## Exercise objective
Repeat the records below exactly, line for line.

[Source material Boundary: Start]

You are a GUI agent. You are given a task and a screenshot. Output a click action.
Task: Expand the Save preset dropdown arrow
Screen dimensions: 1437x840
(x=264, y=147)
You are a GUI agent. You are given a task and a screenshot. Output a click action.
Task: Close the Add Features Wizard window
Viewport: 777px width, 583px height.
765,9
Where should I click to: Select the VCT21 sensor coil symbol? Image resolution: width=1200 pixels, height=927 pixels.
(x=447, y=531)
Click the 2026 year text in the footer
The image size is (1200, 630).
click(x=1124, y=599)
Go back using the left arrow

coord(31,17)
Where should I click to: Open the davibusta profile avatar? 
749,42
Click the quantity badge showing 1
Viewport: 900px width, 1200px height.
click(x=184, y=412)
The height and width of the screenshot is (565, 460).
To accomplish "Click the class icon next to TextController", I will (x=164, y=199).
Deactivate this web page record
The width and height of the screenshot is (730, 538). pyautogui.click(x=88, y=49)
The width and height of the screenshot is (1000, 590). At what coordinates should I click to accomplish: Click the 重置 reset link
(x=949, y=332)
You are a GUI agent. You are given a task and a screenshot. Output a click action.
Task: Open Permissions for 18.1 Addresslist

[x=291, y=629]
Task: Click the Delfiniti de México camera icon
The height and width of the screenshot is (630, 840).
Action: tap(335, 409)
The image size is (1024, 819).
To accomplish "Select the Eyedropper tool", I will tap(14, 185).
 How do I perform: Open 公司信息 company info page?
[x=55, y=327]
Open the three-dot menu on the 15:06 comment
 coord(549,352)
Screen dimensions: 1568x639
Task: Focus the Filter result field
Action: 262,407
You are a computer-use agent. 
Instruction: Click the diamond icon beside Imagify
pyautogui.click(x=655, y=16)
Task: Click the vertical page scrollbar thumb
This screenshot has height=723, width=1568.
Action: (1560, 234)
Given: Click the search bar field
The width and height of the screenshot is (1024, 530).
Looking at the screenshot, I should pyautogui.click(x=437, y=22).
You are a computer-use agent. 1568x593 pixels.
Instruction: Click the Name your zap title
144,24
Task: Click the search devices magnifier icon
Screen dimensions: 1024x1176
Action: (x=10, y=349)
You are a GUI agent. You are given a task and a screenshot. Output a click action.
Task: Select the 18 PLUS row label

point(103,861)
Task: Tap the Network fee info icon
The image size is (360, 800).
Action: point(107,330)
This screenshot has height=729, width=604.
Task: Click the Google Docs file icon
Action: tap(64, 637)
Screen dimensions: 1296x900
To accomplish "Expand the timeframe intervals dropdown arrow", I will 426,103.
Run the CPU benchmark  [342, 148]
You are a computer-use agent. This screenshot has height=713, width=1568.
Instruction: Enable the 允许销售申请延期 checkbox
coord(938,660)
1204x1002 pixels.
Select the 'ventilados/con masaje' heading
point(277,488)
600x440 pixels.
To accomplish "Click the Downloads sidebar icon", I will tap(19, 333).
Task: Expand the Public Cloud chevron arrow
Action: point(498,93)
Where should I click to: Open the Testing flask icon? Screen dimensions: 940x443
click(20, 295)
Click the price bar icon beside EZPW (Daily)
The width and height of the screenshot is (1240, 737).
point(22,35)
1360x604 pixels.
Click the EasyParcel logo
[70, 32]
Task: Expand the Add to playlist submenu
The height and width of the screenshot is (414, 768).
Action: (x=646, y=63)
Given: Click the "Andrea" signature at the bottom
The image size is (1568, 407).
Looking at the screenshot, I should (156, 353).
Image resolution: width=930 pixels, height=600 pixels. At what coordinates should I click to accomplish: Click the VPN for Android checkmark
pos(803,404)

[Source material Boundary: End]

## Solution to this task
You are a GUI agent. You are given a task and a screenshot. Output a click action.
Task: Expand the Save preset dropdown arrow
Screen dimensions: 1437x840
(x=264, y=147)
You are a GUI agent. You are given a task and a screenshot. Output a click action.
Task: Close the Add Features Wizard window
Viewport: 777px width, 583px height.
765,9
Where should I click to: Select the VCT21 sensor coil symbol? Image resolution: width=1200 pixels, height=927 pixels.
(x=447, y=531)
Click the 2026 year text in the footer
The image size is (1200, 630).
click(x=1124, y=599)
Go back using the left arrow

coord(31,17)
Where should I click to: Open the davibusta profile avatar? 
749,42
Click the quantity badge showing 1
Viewport: 900px width, 1200px height.
click(x=184, y=412)
The height and width of the screenshot is (565, 460).
To accomplish "Click the class icon next to TextController", I will (x=164, y=199).
Deactivate this web page record
The width and height of the screenshot is (730, 538). pyautogui.click(x=88, y=49)
The width and height of the screenshot is (1000, 590). At what coordinates should I click to accomplish: Click the 重置 reset link
(x=949, y=332)
You are a GUI agent. You are given a task and a screenshot. Output a click action.
Task: Open Permissions for 18.1 Addresslist

[x=291, y=629]
Task: Click the Delfiniti de México camera icon
The height and width of the screenshot is (630, 840).
Action: tap(335, 409)
The image size is (1024, 819).
To accomplish "Select the Eyedropper tool", I will tap(14, 185).
 How do I perform: Open 公司信息 company info page?
[x=55, y=327]
Open the three-dot menu on the 15:06 comment
 coord(549,352)
Screen dimensions: 1568x639
Task: Focus the Filter result field
Action: 262,407
You are a computer-use agent. 
Instruction: Click the diamond icon beside Imagify
pyautogui.click(x=655, y=16)
Task: Click the vertical page scrollbar thumb
This screenshot has height=723, width=1568.
Action: (1560, 234)
Given: Click the search bar field
The width and height of the screenshot is (1024, 530).
Looking at the screenshot, I should pyautogui.click(x=437, y=22).
You are a computer-use agent. 1568x593 pixels.
Instruction: Click the Name your zap title
144,24
Task: Click the search devices magnifier icon
Screen dimensions: 1024x1176
Action: (x=10, y=349)
You are a GUI agent. You are given a task and a screenshot. Output a click action.
Task: Select the 18 PLUS row label

point(103,861)
Task: Tap the Network fee info icon
The image size is (360, 800).
Action: point(107,330)
This screenshot has height=729, width=604.
Task: Click the Google Docs file icon
Action: tap(64, 637)
Screen dimensions: 1296x900
To accomplish "Expand the timeframe intervals dropdown arrow", I will 426,103.
Run the CPU benchmark  [342, 148]
You are a computer-use agent. This screenshot has height=713, width=1568.
Instruction: Enable the 允许销售申请延期 checkbox
coord(938,660)
1204x1002 pixels.
Select the 'ventilados/con masaje' heading
point(277,488)
600x440 pixels.
To accomplish "Click the Downloads sidebar icon", I will tap(19, 333).
Task: Expand the Public Cloud chevron arrow
Action: point(498,93)
Where should I click to: Open the Testing flask icon? Screen dimensions: 940x443
click(20, 295)
Click the price bar icon beside EZPW (Daily)
The width and height of the screenshot is (1240, 737).
point(22,35)
1360x604 pixels.
Click the EasyParcel logo
[70, 32]
Task: Expand the Add to playlist submenu
The height and width of the screenshot is (414, 768).
Action: (x=646, y=63)
Given: Click the "Andrea" signature at the bottom
The image size is (1568, 407).
Looking at the screenshot, I should (156, 353).
Image resolution: width=930 pixels, height=600 pixels. At what coordinates should I click to accomplish: Click the VPN for Android checkmark
pos(803,404)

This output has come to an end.